Se détache Grand-père Siquani, l’homme qui voit venir la menace de loin mais n’a pas le pouvoir de la disperser. Quelques scènes amusantes avec fantôme. L’histoire cherokee du vautour qui a créé le monde, que je ne connaissais pas. Des causes du dérèglement et de celles de son apaisement nous n’auront pas été convaincue. Par ces temps où les vautours fauves de mes contrées sont accusés de tous les maux contraires à leur biologie, j’aurai bien aimé profiter d’un développement plus approfondi de cet aspect des choses dans cette histoire où les charognards […] jouent aux rapaces dans [la] basse-cour.
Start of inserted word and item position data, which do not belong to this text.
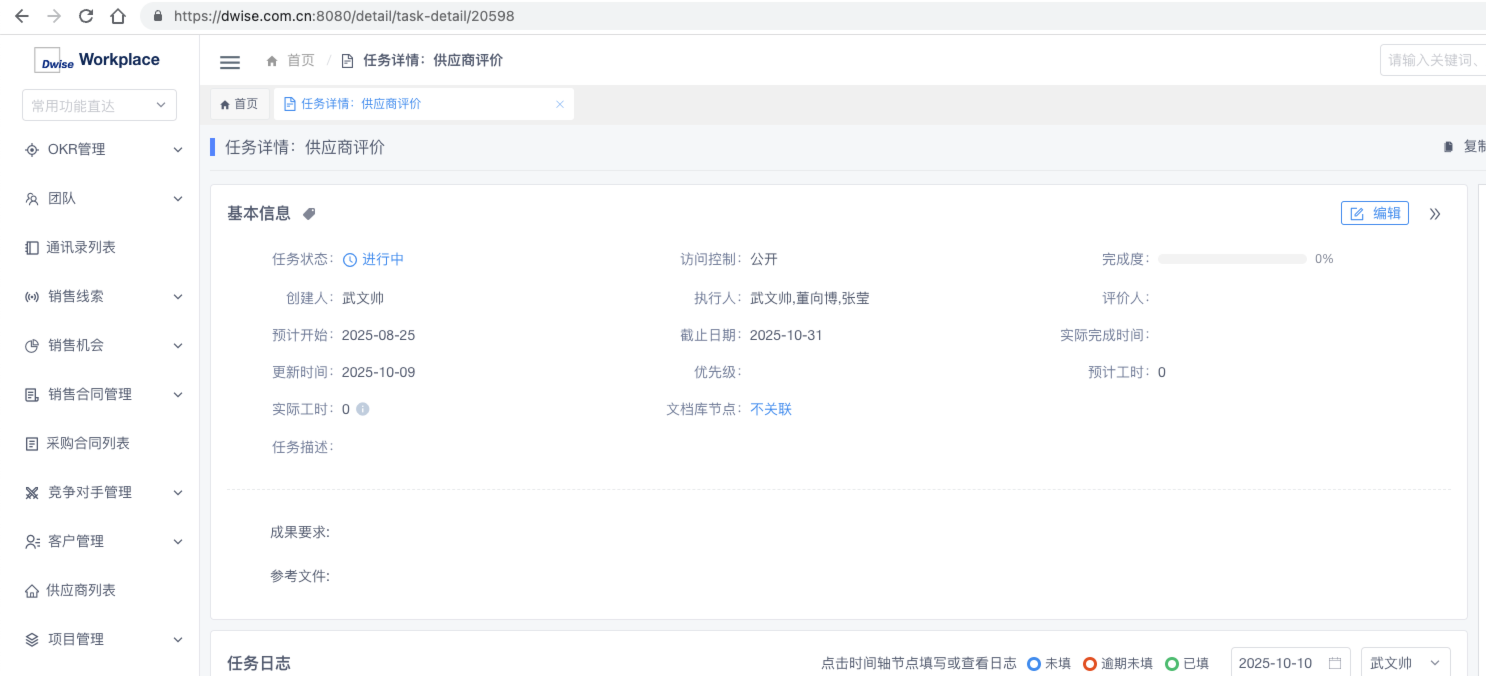
Task: Open 供应商列表 in the sidebar
Action: click(x=80, y=590)
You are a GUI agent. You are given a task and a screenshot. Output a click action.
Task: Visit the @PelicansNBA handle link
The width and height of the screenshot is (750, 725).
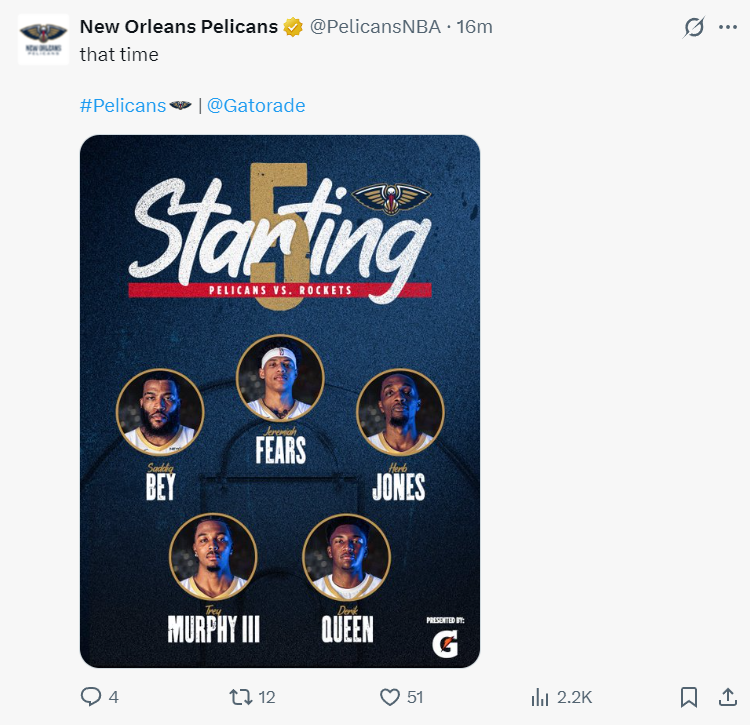[375, 27]
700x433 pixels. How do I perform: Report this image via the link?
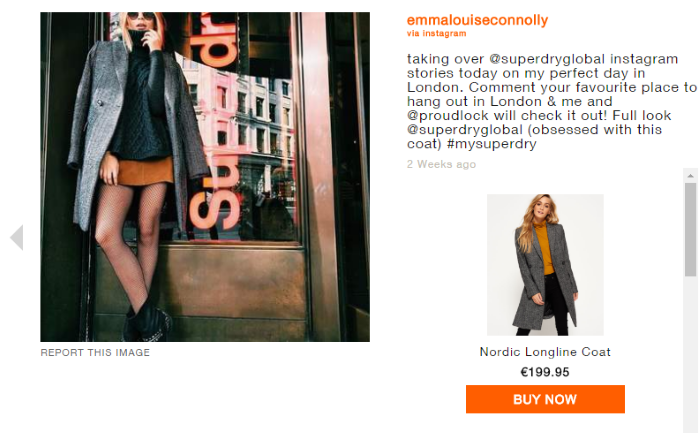(x=95, y=353)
Ça doit être le résultat d’un croisement avec les buses qui s’attaquent aux poules est une explication très amusante sur le moment mais n’est pas à la hauteur de l’importance qui leur est donnée.

Les histoires, c’était ce que possédaient les Indiens, et chaque histoire connaissait une nouvelle naissance à chaque reprise du récit. (201)

Vais-je pour autant renoncer à lire les deux volumes de cet auteur dans lesquels je n’ai pas encore replongé mes lunettes ? Même pas sûr, tant l’obstination de la lectrice est aussi rétive à l’érosion que le marbre.